Germany names its 'ugliest' word of the year: 'People's traitor'

A demonstrator holds a sign that reads Voksverraeter (people's traitor) Image copyright Getty Images
Image caption A demonstrator holds a sign calling German Chancellor Angela Merkel a traitor of the people

Germany's ugliest word of the year is "traitor of the people" - or Volksverraeter, a panel has decided.

The word is seen by many as having Nazi overtones and has been used recently by right-wing groups.

The decision was taken as part of the Unwort des Jahres contest, which literally means "unword of the year".

The competition is held every year to pick a topical word that is deemed discriminatory, inflammatory or anti-democratic.
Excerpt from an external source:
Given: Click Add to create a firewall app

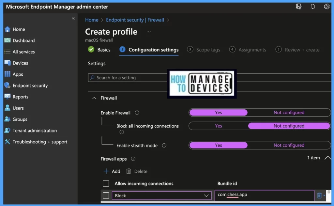Looking at the screenshot, I should tap(112, 171).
In recent times, members of Germany's anti-Islam movement Pegida and the right-wing Alternative for Germany party (AfD) have taken to using Volksverraeter as an insult.

The panel - four linguists and a journalist - called it "a relic of dictatorship".

The competition was established in 1991 under the state-sponsored Society for German Language, but it became independently run four years later.

'Ready-for-violence Nazis'

Head of the jury Nina Janich said the word was being overused in reference to politicians, making the "type of discourse that is essential to democracy impossible".

It is often used as the ultimate put-down, to discredit someone's opinions.

Chancellor Angela Merkel had the term shouted at her by demonstrators when she visited a refugee centre in August 2015.

The word, alongside other insults, was also hurled at Economy Minister and Vice-Chancellor Sigmar Gabriel in August 2016.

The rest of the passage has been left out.